When, after a time, she comes back to Comarquinal, the rumours about Laura and Pere explode and Tomàs ends up knowing them. At the same time, Laura, when she sees Pere again, realizes that she'd never really loved Pere, but what existed between them was only a feeling of companionship, of sheltering, and that that idealized Pere from les Aulines was just a product of her imagination. When she tries to search for help at uncle Llibori's house, he tries to rape her; then, Laura tries to get back with his husband, but she is not allowed. Pere tries to take her in, but she rejects him because, at the end, she sees, in Pere, the same thing she saw in uncle Llibori and his husband: a wild desire of possessing her. She ends up coming back to Barcelona and, later on, she finds shelter in a convent in the south of France with hopes of finding someday a place to meditate and be calm, away from any rumour.

== Characters ==

- Laura: a self-made character, self-taught, who isn't able to surpass the events that surround her until the end, when she leaves. She's a naïve, delicate and pretty woman. She's an unsatisfied character who doesn't find her place in his husband's town, even though she tries to adapt. The impossibility of adapting to an environment so locked up because of her nature is what produces her anxiety and a great dissatisfaction.
- Tomàs: a rich, uncultured and coarse farmer, but also a coward. He is upheld in the ignorance of the rumours about his wife and when they arrive to him, he doesn't dare to at until the end.

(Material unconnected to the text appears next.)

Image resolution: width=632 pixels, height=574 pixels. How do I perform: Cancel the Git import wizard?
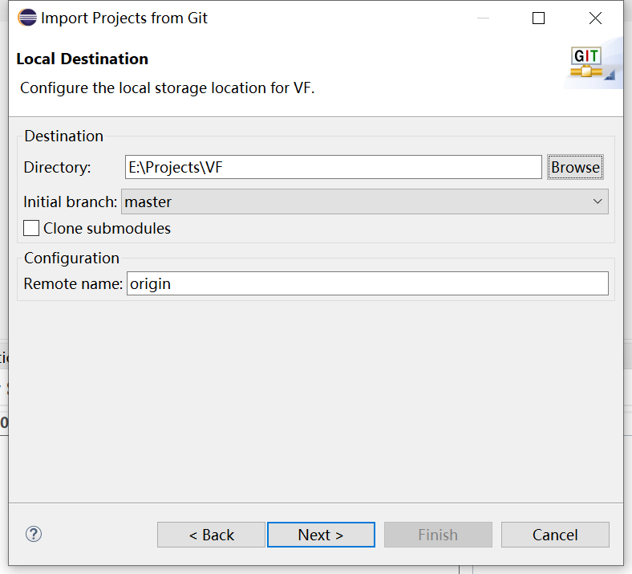click(x=555, y=535)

- Teresa: a very dark character with a great internal conflict. She is the unmarried Tomas's sister, and when he marries, she feels left out. Outside, she acts following the established canons, but there's a whole world of repression, dissatisfaction, and weakness inside. There are two moments in which she seems to get close to Laura: when she organizes a get-together at home and when she has to share her love, Pere, maintained in secret for decades. The jealousy and fear towards sin makes her an unhappy being, and that shame causes her to not be seen as a totally bad antagonist by the reader.
- Pere: represents the archetype of the seductive young man. The passion he feels for Laura has three phases: firstly, he adores her and tells to himself that he only feels mercy for the girl, secondly, he recognises himself to have fallen in love, but doesn't dare to go any further, and thirdly, after months of awayness, he grants a privilege to the carnal part.
- Llibori: the family's uncle, represents the bourgeoisie in the city. His heir marries a poor girl and he loses the family respect, and his daughter dies in the first pregnancy. He feigns seriousness and scandal for Laura's behaviour, but ultimately he's possessed by passion, that's why he tries to make her his own when he sees that the girl tries to look for refuge in his house at the end of the novel.
- Beatriu: niece who lives in uncle Llibori's house, the only person who doesn't attack Laura, but she doesn't achieve being really her friend because she's too weak. She ends up marrying with her love thanks to Laura, who causes their approaches to happen.
- Priest Joan: one of the few positive characters, he foresees danger in Pere's and Laura's relationship and believes in the girl's innocence when the rumours are spread, so he offers to act as an middleman so that she can return to her house (without doing it on time). He keeps in contact with her when she's locked away in the convent. He maintains a museum despite the contempt of the villagers.
- Joanet: relative who has a sister whom he treats as a servant and doesn't let her be operated of a tumour (the excuse is that she doesn't want any man to touch her, despite being a doctor). He stars ridiculous scenes and chases prostitutes.
- Mistress of Torroella: she's one of the Comarquinal women who spread the rumours about the adultery the most, with the pretext of having privileged information, because she's a family's friend. She keeps a grudge towards Pere, who she wanted as a husband for one of her daughters.
- Ventura: relative of Llibori who also acts as a spreader of the stories of the couple, she finds them in a church (where they casually run into) and explains it to everyone, rushing the ending.